Green Energy Tax Will ‘Hit Poor the Hardest’

Published: 28 June 2011 By Julian Stone Leave a Comment

Climate policies could get a ‘bad name’ if a new green ‘stealth’ tax pushes thousands of households into fuel poverty, according the the centre-left think tank, the Institute of Public Policy Research (IPPR).

Energy pricesWorse, the Government’s carbon floor price policy announced in this year’s budget could not only add £1 billion to energy bills, but may also have no effect on reducing carbon emissions.

The IPPR’s new report, Hot Air, concludes that the policy – due to come into force in 2013 – may not encourage the investment in low-carbon energy the Government hopes for.

That’s because energy companies are required to generate a fixed level of green energy annually, or buy permits to emit additional carbon.

The new policy will prevent the cost of these permits from falling, and from 2013 the ‘floor price’ to emit a tonne of carbon will be £16. That figure will almost double to £30 by 2020.

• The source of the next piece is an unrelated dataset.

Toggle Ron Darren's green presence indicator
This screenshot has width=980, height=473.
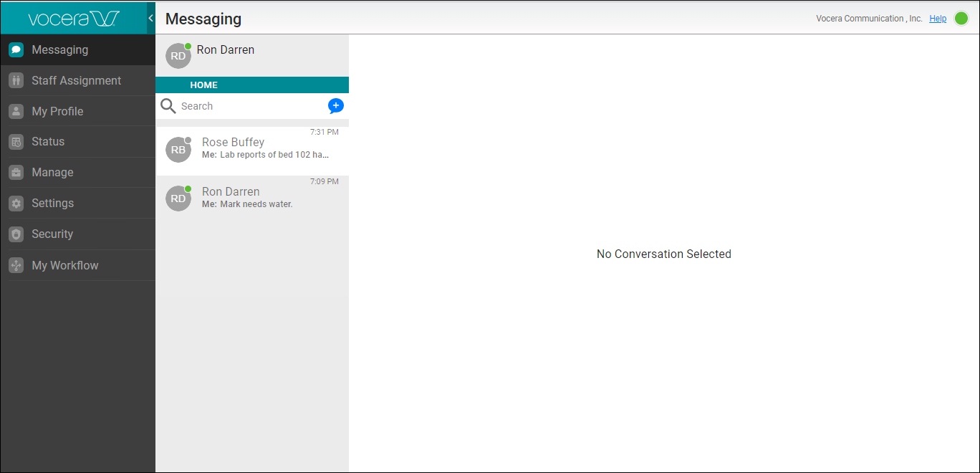pyautogui.click(x=187, y=45)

The IPPR believes that expensive carbon prices in the UK will lead to lower prices elsewhere – and won’t reduce the amount of carbon emitted.

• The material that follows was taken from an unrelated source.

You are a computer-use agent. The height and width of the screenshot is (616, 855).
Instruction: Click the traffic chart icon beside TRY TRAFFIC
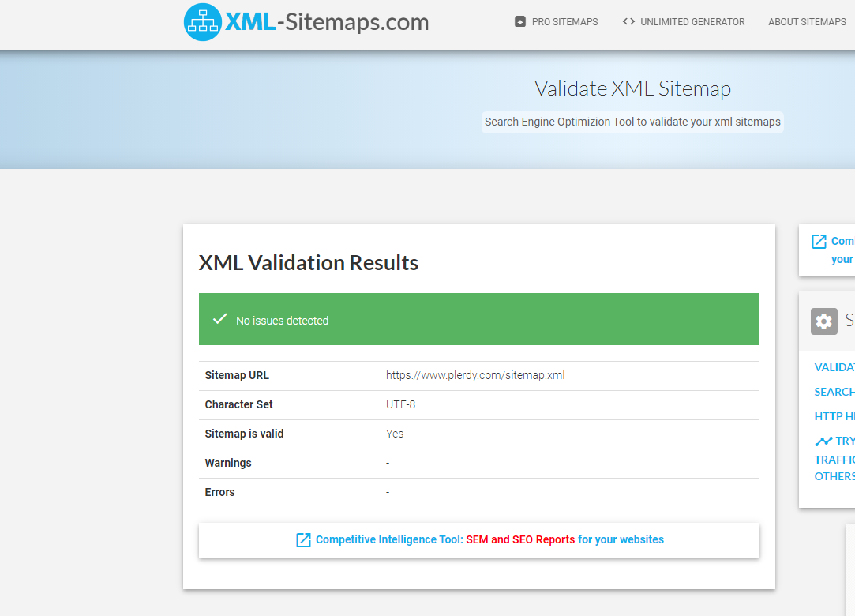click(823, 440)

Worse, the think tank believes that energy companies will pass on the cost of these rises to business and household consumers. With 5.5 million households already in fuel poverty – compared to only 1.4 million in 2004 – the prediction is for a bleak future, especially given recent rises in energy costs.

Energy Price Rises

IPPR associate director Andrew Pendleton said: “The carbon price support scheme risks giving energy and climate change policy a bad name because it will do nothing to reduce carbon emissions while piling more cost on to the shoulders of already hard-pressed consumers in the UK.”

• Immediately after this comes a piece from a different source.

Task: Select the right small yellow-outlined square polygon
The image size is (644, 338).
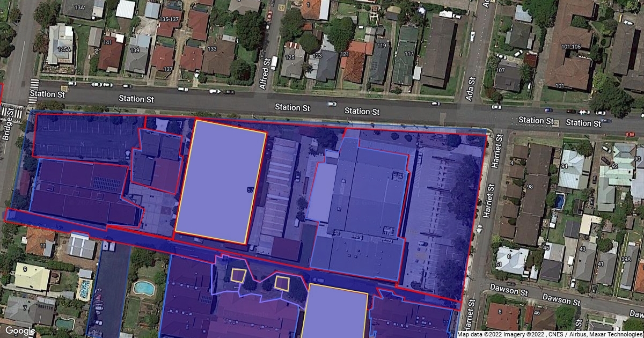Action: coord(282,282)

IPPR’s solution includes setting a lower carbon tax and for Government to encourage other European countries to introduce comparable schemes.

Moneyhighstreet comments: “The conclusions of the IPPR’s report are bad news for consumers, who have already been hard hit by rises in energy prices. If energy companies are hit by expensive carbon permits, there needs to be a system in place that prevents businesses and householders picking up the tab.

“In the meantime, it’s more important than ever to shop around for the best energy deals. Reviewing gas and electric suppliers on comparison websites can sometimes lead to savings of hundreds of pounds.”